Source records START

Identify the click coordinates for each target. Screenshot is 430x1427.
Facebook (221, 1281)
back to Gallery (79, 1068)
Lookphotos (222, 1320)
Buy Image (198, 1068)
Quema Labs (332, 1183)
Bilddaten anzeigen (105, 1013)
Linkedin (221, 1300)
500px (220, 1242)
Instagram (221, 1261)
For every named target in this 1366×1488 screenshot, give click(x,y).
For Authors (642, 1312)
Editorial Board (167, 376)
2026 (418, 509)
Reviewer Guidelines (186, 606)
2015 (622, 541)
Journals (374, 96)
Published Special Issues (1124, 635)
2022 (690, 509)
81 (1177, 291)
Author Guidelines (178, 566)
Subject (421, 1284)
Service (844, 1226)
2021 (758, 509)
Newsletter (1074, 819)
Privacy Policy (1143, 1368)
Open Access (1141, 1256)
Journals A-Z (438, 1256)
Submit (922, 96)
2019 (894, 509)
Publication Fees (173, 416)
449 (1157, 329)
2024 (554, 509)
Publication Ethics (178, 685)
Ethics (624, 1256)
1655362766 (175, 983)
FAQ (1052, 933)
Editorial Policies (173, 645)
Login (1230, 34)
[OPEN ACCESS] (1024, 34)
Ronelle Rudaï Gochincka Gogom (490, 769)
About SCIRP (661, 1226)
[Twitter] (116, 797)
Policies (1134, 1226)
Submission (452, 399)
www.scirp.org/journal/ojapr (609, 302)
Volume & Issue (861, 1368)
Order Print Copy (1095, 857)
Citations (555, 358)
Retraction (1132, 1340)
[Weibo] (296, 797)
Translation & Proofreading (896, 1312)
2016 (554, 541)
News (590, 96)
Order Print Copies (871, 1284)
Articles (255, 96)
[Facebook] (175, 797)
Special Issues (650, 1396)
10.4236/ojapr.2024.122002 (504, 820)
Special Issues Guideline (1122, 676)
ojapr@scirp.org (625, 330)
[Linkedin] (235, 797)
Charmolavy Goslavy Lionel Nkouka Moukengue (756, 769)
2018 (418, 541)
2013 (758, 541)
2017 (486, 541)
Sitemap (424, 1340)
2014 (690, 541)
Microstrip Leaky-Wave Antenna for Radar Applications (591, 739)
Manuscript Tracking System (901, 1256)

Source records END

▸ **Aim of the exercise**:
Repeat each line above exactly as written.

▸ **Answer section**:
Identify the click coordinates for each target. Screenshot is 430x1427.
Facebook (221, 1281)
back to Gallery (79, 1068)
Lookphotos (222, 1320)
Buy Image (198, 1068)
Quema Labs (332, 1183)
Bilddaten anzeigen (105, 1013)
Linkedin (221, 1300)
500px (220, 1242)
Instagram (221, 1261)
For every named target in this 1366×1488 screenshot, give click(x,y).
For Authors (642, 1312)
Editorial Board (167, 376)
2026 (418, 509)
Reviewer Guidelines (186, 606)
2015 (622, 541)
Journals (374, 96)
Published Special Issues (1124, 635)
2022 (690, 509)
81 (1177, 291)
Author Guidelines (178, 566)
Subject (421, 1284)
Service (844, 1226)
2021 (758, 509)
Newsletter (1074, 819)
Privacy Policy (1143, 1368)
Open Access (1141, 1256)
Journals A-Z (438, 1256)
Submit (922, 96)
2019 (894, 509)
Publication Fees (173, 416)
449 (1157, 329)
2024 (554, 509)
Publication Ethics (178, 685)
Ethics (624, 1256)
1655362766 (175, 983)
FAQ (1052, 933)
Editorial Policies (173, 645)
Login (1230, 34)
[OPEN ACCESS] (1024, 34)
Ronelle Rudaï Gochincka Gogom (490, 769)
About SCIRP (661, 1226)
[Twitter] (116, 797)
Policies (1134, 1226)
Submission (452, 399)
www.scirp.org/journal/ojapr (609, 302)
Volume & Issue (861, 1368)
Order Print Copy (1095, 857)
Citations (555, 358)
Retraction (1132, 1340)
[Weibo] (296, 797)
Translation & Proofreading (896, 1312)
2016 (554, 541)
News (590, 96)
Order Print Copies (871, 1284)
Articles (255, 96)
[Facebook] (175, 797)
Special Issues (650, 1396)
10.4236/ojapr.2024.122002 (504, 820)
Special Issues Guideline (1122, 676)
ojapr@scirp.org (625, 330)
[Linkedin] (235, 797)
Charmolavy Goslavy Lionel Nkouka Moukengue (756, 769)
2018 (418, 541)
2013 (758, 541)
2017 (486, 541)
Sitemap (424, 1340)
2014 (690, 541)
Microstrip Leaky-Wave Antenna for Radar Applications (591, 739)
Manuscript Tracking System (901, 1256)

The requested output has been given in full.